The problem is, however, quantum particles stop being quantum if they interact with the outside world in any way. And, in this sense, they are extremely unstable and short-lived. To make the quantum properties last longer, then, and to potentially create matter in this instance, the researchers wanted to stabilize the qubits by adding in time symmetry. Whereas spatial symmetry is just something that’s repeated over and over in space, such as the atomic structure of a diamond, time symmetry is such that the individual qubits will always be the same at certain points in time. To accomplish this time symmetry, then, the team used a regularly flashing laser. By having the laser pulse continuously at the same interval every time, an apparent dimension of time could be imposed onto the quantum objects in the hopes of stabilizing them. However, as complex as that all sounds… it didn’t work. Despite the time symmetry added in, the qubits still barely lasted for more than a second. Their quantum properties almost instantly failed, and no new phase of matter was achieved.

But this is where the idea for adding in another extra time symmetry came into play… as, next, the team used another additional laser (one that produced a different symmetry) to almost sure up the conditions for their hoped-for quantum matter. By doing so, they were arguably now imposing two dimensions of time onto the quantum particles. Two lasers, pulsing at different intervals, in a bid, again, to stabilize the qubits into matter. The second laser was pulsed according to the Fibonacci sequence... which is a non-repeating pattern that actually, already occurs throughout nature. It can be seen in everything from the arrangement of leaves on a flower, to the pattern of pinecones, and the shape of some fruits.

Ultimately, by adding in this second, Fibonacci time symmetry, the researchers were able to stabilize their qubits for a short time, and therefore create the new phase of matter that they had originally sought. The stabilization still only lasted for a few seconds, but nonetheless for significantly longer than any other attempt made before. Most significantly of all, though, because of the additional time symmetry required to make the experiment work, it was as though the new phase of matter also only existed in a new dimension of time. Under ordinary conditions, it hadn’t been possible… but by bending time to their will, the team were able to make it happen.

So, what next?

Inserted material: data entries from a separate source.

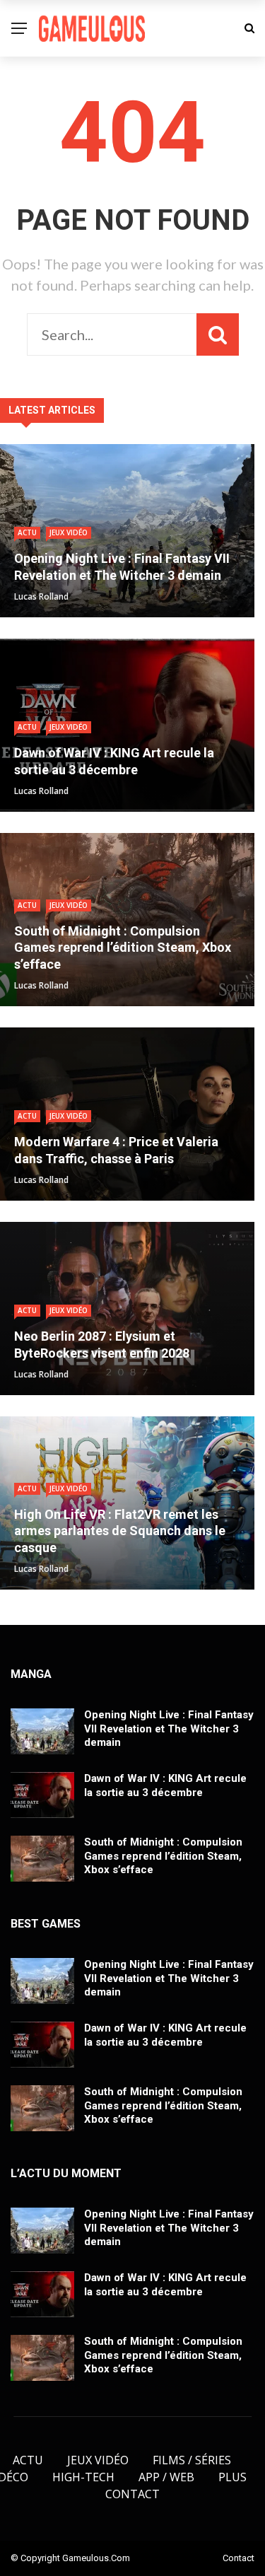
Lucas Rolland (41, 596)
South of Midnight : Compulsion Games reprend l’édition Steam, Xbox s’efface (163, 1856)
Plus (232, 2477)
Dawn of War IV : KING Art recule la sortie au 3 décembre (165, 1785)
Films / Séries (192, 2460)
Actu (27, 532)
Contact (132, 2494)
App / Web (166, 2477)
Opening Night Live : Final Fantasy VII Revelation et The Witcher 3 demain (169, 1728)
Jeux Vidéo (68, 532)
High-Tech (83, 2477)
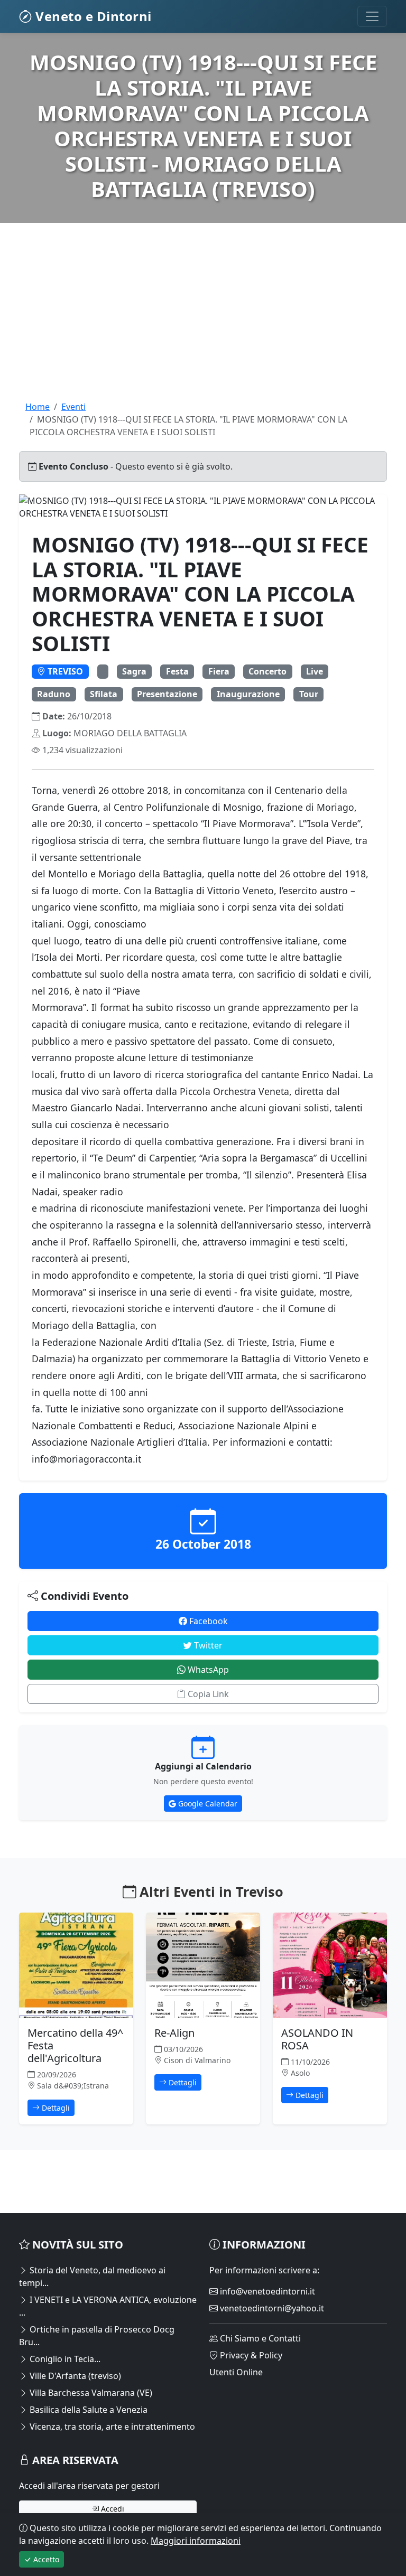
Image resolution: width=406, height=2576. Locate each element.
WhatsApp (207, 1669)
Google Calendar (206, 1803)
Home (37, 407)
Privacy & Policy (250, 2355)
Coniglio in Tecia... (63, 2359)
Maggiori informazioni (196, 2540)
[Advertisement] (203, 326)
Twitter (207, 1645)
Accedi (111, 2509)
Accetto (45, 2559)
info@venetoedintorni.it (266, 2291)
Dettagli (55, 2108)
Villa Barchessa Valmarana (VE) (89, 2393)
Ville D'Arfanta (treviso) (74, 2376)
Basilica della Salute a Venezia (87, 2409)
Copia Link (207, 1694)
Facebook (207, 1621)
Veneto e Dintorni (92, 16)
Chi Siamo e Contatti (259, 2338)
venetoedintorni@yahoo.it (271, 2308)
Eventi (73, 407)
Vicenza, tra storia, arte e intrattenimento (111, 2426)
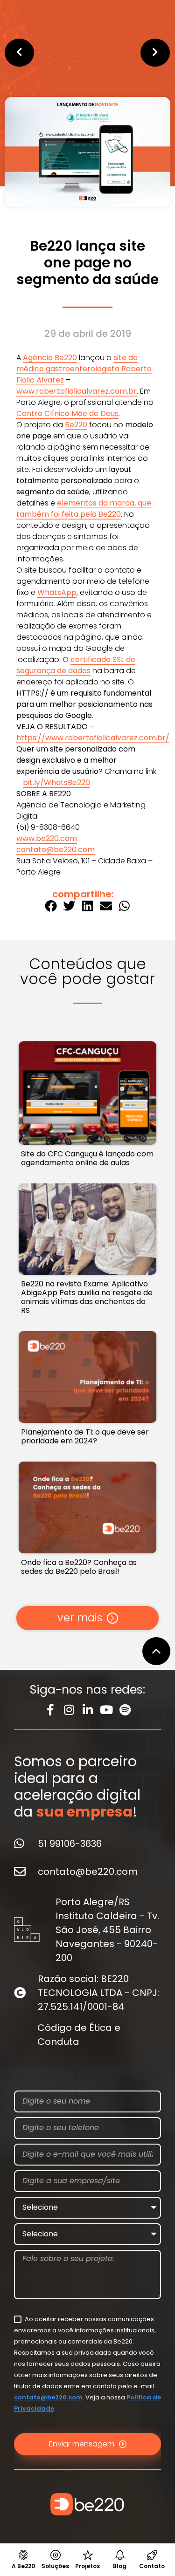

The study highlights a potential method for increasing quantum stability through dimensions of time… but what does that really translate to in the real, non-quantum world? Well, for one, it’s said that this breakthrough has the potential to revolutionize and fast-track our general efforts toward quantum computing. And information storage. Anything to increase quantum stability - or quantum coherence - could lead to more viable and less error-prone quantum computing technologies. Currently, fully functioning quantum computers are still considered to be quite a way off… but, for the team behind this study and for many watching on, the adding in of an extra time dimension could mark a vital first step along that path. Philipp Dumitrescu, in an accompanying statement for the study, refers to the ongoing development of quantum computers as, “an open problem we’re working on”.

It’s tipped to become one of the most exciting and important technological advances in the near future, and this study may well have provided the key to unlock the door. As we step over the threshold into the quantum age, there are some predictions that quantum computing could quickly become a trillion dollar industry… such is the power and influence that it will hold over society. From chemical research to biological engineering, cybersecurity, encryption, and artificial intelligence… the scope for quantum tech is incredibly wide, even if the specifics are still somewhat ambiguous.

The picture is clearing, though, and all it’s taken is some major temporal remodeling to push the process forward. When you think about it, science in the twenty-first century is pretty incredible. Because that’s how scientists just discovered - or perhaps more accurately built - a new dimension of time.